The Abu Dhabi Autonomous Racing League (A2RL), a project under the Advanced Technology Research Council (ATRC), in collaboration with the Drone Champions League (DCL), hosted one of the world's most sophisticated drone races at ADNEC Marina Hall.
A total of 14 international teams made it to the finals week, competing for a $1 million prize pool. Teams from the UAE, Netherlands, Austria, South Korea, the Czech Republic, Mexico, Turkey, China, Spain, Canada, and the US represented university labs, research institutes, and deep-tech startups.

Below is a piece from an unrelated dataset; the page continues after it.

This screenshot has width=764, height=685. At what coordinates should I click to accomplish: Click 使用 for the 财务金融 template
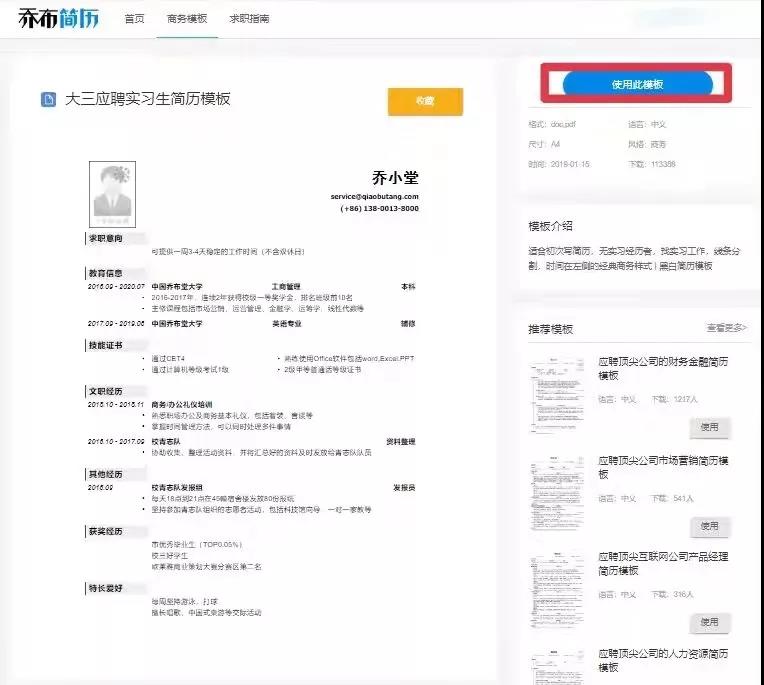[709, 428]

The highlight? MavLab, from the Delft University of Technology in the Netherlands, secured victories in three out of four competitions. They clinched the AI Grand Challenge with their drone completing two laps of the 170-metre course in just 17 seconds. MavLab won the world's first AI-only drag race, demonstrating straight-line speed and precision under intense acceleration.
In a landmark moment, MavLab's autonomous drone defeated three top DCL champion pilots in a head-to-head AI-versus-human showdown. With precision flying, the AI-powered drone edged out its human-piloted rivals in thrilling contests. (Watch the video)
'Winning three top titles is a huge milestone for our team,' said Christophe De Wagter, team principal of MavLab. 'I always wondered when AI would be able to compete with human drone racing pilots in real competitions. I'm extremely proud of the team that we were able to make it happen already this year.'
The results, he underlined, validates years of research and experimentation in autonomous flight.
'To see our algorithms outperform in such a high-pressure environment and take home the largest share of the prize pool, is incredibly rewarding,' De Wagter noted.
Meanwhile, Technology Innovation Institute (TII), Abu Dhabi, bagged the multi- autonomous drone AI race in a high-speed challenge that tested coordination, navigation, and collision avoidance between multiple autonomous units.
How did they race?
Each team raced a standardised drone equipped with a compact computing module, a forward-facing camera and an inertial measurement unit. With zero human input, the drones relied solely on real-time processing and AI-driven decision-making, hitting speeds of more than 150 km/h through a challenging course. The race environment pushed the boundaries of perception-based autonomy, with wide gate spacing, irregular lighting, and minimal visual markers. To raise the difficulty, the event used rolling shutter cameras – further testing each team's ability to achieve fast, stable performance in visually sparse conditions. This was the first time an autonomous drone race of this scale and complexity was held under such constraints, underscoring the technical sophistication of the event.